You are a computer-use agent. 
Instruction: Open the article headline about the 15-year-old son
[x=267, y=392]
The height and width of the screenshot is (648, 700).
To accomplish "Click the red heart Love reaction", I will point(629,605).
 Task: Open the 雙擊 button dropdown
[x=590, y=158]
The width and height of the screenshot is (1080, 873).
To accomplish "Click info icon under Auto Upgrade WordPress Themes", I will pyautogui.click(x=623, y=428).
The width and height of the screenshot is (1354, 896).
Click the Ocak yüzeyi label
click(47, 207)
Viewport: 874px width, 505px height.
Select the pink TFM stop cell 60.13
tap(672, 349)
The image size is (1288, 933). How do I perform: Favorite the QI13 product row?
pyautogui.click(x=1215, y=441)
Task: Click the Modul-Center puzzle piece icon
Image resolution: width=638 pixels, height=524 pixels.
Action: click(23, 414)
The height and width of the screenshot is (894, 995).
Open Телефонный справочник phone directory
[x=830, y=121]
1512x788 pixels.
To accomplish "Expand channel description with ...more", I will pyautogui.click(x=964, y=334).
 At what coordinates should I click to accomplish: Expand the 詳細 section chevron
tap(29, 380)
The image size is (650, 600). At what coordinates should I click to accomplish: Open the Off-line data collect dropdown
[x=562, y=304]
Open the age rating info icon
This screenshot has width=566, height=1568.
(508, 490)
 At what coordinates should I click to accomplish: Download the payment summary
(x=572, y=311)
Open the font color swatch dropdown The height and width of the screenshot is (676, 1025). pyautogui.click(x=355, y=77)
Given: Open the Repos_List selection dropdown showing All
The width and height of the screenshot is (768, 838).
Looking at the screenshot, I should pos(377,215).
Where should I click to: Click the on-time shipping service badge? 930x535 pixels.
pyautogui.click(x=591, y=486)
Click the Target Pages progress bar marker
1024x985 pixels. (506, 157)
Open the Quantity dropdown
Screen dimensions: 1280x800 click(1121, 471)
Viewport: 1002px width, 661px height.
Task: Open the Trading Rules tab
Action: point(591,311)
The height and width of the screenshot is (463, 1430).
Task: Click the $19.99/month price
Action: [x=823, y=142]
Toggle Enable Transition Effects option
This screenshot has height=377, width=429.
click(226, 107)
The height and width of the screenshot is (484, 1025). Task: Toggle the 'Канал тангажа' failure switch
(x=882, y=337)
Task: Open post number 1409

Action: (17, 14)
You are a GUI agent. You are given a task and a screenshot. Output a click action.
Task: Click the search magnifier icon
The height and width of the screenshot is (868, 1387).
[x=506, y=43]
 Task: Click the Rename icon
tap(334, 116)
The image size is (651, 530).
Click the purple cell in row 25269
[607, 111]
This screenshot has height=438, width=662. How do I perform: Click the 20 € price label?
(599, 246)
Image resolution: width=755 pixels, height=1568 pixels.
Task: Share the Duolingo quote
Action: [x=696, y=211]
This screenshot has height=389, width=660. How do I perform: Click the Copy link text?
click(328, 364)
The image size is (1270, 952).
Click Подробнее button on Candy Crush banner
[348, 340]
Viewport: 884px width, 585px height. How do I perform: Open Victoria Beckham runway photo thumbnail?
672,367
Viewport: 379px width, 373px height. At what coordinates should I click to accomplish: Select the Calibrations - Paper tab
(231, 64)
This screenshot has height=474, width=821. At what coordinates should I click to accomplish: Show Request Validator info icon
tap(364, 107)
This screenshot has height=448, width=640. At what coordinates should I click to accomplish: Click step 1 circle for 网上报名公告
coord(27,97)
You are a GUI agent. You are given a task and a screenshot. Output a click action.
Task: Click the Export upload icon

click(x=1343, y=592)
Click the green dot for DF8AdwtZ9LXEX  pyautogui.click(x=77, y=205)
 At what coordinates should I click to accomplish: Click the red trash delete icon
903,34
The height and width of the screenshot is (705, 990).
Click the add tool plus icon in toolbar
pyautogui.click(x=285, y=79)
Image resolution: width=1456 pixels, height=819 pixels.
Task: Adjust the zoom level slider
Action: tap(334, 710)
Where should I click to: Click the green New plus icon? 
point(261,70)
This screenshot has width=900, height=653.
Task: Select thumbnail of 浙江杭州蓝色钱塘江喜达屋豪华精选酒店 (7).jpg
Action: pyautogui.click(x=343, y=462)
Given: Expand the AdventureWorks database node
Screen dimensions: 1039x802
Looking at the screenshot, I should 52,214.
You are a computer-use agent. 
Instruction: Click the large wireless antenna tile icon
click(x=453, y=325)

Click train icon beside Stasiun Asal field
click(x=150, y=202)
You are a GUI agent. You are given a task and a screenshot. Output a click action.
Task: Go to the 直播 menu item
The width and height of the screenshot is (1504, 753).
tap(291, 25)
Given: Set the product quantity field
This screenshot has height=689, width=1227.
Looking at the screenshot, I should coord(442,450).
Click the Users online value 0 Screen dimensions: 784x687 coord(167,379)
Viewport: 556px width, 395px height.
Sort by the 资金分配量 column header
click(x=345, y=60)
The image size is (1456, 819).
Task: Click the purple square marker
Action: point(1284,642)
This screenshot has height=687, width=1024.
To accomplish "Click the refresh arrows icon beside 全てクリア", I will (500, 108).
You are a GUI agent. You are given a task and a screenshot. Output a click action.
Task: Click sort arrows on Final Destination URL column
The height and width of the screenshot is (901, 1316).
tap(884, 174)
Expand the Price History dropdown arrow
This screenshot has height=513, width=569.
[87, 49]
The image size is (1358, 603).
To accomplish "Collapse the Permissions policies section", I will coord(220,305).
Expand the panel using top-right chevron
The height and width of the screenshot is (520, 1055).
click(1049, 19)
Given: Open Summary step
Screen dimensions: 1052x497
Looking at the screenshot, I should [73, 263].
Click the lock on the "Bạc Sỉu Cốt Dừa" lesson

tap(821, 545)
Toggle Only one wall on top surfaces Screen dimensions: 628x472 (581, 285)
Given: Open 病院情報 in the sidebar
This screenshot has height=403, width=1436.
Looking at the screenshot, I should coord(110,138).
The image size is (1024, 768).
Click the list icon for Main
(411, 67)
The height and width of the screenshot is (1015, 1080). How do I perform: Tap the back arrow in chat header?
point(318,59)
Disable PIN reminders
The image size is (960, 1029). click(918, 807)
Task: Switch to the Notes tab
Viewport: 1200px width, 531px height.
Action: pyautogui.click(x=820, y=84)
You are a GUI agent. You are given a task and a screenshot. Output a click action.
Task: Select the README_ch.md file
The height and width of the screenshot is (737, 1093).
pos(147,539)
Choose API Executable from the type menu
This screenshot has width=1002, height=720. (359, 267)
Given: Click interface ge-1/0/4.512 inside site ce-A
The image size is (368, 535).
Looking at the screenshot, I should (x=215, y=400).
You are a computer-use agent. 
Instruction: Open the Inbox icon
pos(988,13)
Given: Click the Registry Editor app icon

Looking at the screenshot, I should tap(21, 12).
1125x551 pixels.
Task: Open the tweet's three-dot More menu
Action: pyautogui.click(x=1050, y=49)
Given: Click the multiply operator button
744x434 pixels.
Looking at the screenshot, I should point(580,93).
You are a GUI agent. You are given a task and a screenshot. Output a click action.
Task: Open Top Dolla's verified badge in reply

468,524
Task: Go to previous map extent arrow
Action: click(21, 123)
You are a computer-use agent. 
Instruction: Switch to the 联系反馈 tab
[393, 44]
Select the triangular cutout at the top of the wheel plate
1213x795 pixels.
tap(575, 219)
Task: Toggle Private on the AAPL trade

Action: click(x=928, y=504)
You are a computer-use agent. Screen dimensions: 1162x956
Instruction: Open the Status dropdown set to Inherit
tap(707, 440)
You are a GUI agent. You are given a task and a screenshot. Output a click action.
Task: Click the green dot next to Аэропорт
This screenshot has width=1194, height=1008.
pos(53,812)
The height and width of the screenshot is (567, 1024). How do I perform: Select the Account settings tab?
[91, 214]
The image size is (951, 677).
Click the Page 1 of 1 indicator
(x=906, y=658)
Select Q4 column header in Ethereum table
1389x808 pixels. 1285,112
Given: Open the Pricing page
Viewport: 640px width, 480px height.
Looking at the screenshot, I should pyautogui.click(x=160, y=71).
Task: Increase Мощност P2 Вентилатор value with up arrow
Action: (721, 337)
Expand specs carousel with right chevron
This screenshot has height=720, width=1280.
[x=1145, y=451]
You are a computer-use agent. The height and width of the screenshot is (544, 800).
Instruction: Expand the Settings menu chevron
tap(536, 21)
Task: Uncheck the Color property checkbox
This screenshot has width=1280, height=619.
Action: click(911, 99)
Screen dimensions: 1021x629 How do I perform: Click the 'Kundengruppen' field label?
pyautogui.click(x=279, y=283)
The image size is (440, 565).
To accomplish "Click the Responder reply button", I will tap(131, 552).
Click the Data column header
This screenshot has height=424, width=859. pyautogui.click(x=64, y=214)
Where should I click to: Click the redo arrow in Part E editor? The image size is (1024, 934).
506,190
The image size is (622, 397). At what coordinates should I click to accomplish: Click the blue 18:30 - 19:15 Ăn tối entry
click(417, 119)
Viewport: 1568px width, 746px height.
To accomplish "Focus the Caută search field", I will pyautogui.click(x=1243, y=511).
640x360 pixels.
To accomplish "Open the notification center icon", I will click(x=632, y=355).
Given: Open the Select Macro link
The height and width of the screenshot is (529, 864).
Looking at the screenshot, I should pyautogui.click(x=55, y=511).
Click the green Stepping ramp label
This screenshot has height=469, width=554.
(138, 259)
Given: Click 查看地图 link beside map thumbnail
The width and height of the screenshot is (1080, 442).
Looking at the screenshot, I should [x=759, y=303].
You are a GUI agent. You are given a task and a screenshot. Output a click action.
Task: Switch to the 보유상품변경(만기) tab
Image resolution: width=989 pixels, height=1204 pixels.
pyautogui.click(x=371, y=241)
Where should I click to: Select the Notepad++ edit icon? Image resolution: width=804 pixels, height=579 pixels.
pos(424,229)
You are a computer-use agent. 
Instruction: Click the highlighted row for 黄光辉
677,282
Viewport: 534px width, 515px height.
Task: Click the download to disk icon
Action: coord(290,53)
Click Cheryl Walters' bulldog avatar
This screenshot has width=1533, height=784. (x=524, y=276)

● ● ● ●

#### [AIM OF THE EXERCISE]
For this exercise, please copy exactly the lines of the material above from its first line through the line where "1512x788 pixels." appears.

#### [THE ANSWER]
You are a computer-use agent. 
Instruction: Open the article headline about the 15-year-old son
[x=267, y=392]
The height and width of the screenshot is (648, 700).
To accomplish "Click the red heart Love reaction", I will point(629,605).
 Task: Open the 雙擊 button dropdown
[x=590, y=158]
The width and height of the screenshot is (1080, 873).
To accomplish "Click info icon under Auto Upgrade WordPress Themes", I will pyautogui.click(x=623, y=428).
The width and height of the screenshot is (1354, 896).
Click the Ocak yüzeyi label
click(47, 207)
Viewport: 874px width, 505px height.
Select the pink TFM stop cell 60.13
tap(672, 349)
The image size is (1288, 933). How do I perform: Favorite the QI13 product row?
pyautogui.click(x=1215, y=441)
Task: Click the Modul-Center puzzle piece icon
Image resolution: width=638 pixels, height=524 pixels.
Action: click(23, 414)
The height and width of the screenshot is (894, 995).
Open Телефонный справочник phone directory
[x=830, y=121]
1512x788 pixels.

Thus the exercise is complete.